Bioart is a new kind of biological inspired art that campaigns for the emergence of a new artificial, dynamic and self-sustainable Nature. Hence, the main point is to generate life as an artistic expression (but not life as it is, rather life as it could be). In such a feature, this new kind of art departs radically from the (sad) idea of using human and animal bodies transformed in art works, as well as from the practice of employing organic materials in the pieces and installations that have plagued 20th century museums and art galleries.

The distinctiveness of this new kind of art may be addressed in the following five topics:
Creation is viewed in the sense that bioart does not want just to represent or imitate Nature but seeks to build the conditions for a new Nature to emerge, an artificial one (or a manipulated one in some instances). Even if criticism, always welcomed, can say that we are still very far from that, it is clear that bioartists aim to do exactly that: to create an artificial Nature to be regarded as an artistic expression that supplements natural Nature.
Combination is an essential aspect of scientific and cultural innovation. However, in the case of bioart, synergy, blending and recombination are mechanisms that are not only present at the level of the research, but on the origin of the concept. In contrast with many previous artistic tendencies where the ‘scientific’ served as an external reference or as a means to stimulate imagery, bioart is as much art as it is science. In order to produce bioartworks, artists need to become themselves scientists.
Symbiosis as interspecies cooperation is at work in many and diverse ways in bioart (sometimes between man and other living creatures, in most cases between man and smart machines). Man-machine interaction and cooperation is one bioart’s most outstanding aspects. Art, because it is free from purpose and predetermined goals, plays an important cultural and scientific role in the process of developing intelligent machines. Far from the fitness constraints so common in the military, industrial or even entertainment applications, man-machine cooperation in art is purely creative, i.e., a contingent trial and error process that generates truly autonomous new artificial beings.

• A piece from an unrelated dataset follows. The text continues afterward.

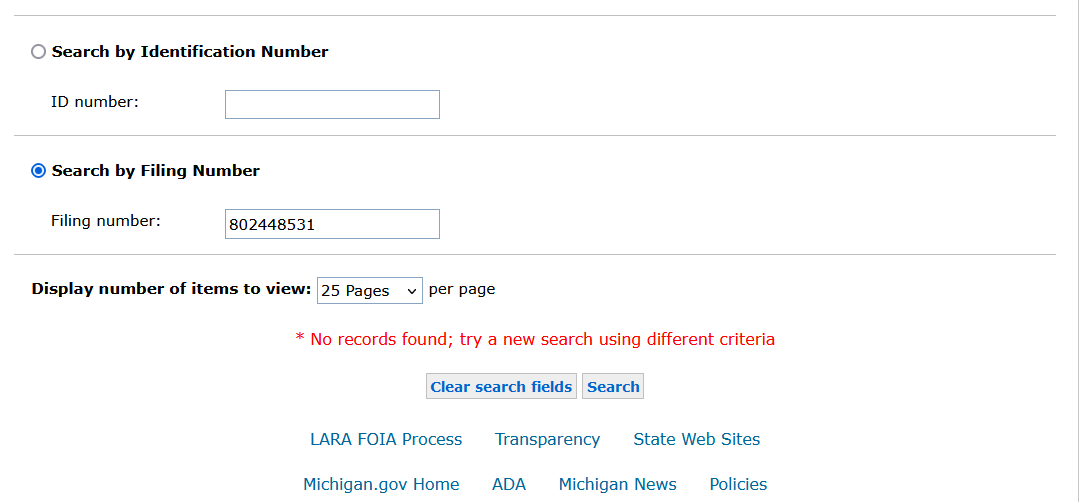This screenshot has width=1079, height=502.
Task: Follow the Transparency link
Action: (547, 439)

Randomness is part of the adaptive behavior. In the human species art and culture are adaptive behaviors based on randomness. Considering the culture in which we live as our environment, we use art to evolve and adapt. But adaptation here means that the artist does not seek a solution for any problem. He just makes things run and sees what happens.
Bioart introduces some relevant changes in the millenarian process of adaptation. For the first time in human culture, art is not just interpreting or redesigning nature, but seeking to use the biological random mechanism to originate a new kind of Nature.
Post-humanity is an important issue in bioart, since it contributes to liberate the human species from a putative neurotic superiority that has given rise to such a perverse and massacring relation with the rest of living beings. In bioart the human narrative, so tediously exploited in mainstream contemporary art, is rarely a subject. Bioartists are mainly interested in the mechanisms of life, rather than in typical human moralistic approaches. In this context, to know that the human is as important as, for example, a small ant is a crucial point (and for those working with swarm intelligence the ant behavior can be much more stimulating and rewarding).

These five topics on bioart are enough to demonstrate that a new kind of art is emerging. In some features, it is plain art as we know it, rebellious, ingenious and innovative. But its cultural environment is very distinct from the ongoing debate on contemporary art, which is too focused on anthropocentric non-problems. And that is perhaps the main reason why this new kind of art, now already present in the academic and scientific domain, is taking so long to reach a wider public in the art world. Anyway, les jeux sont faits.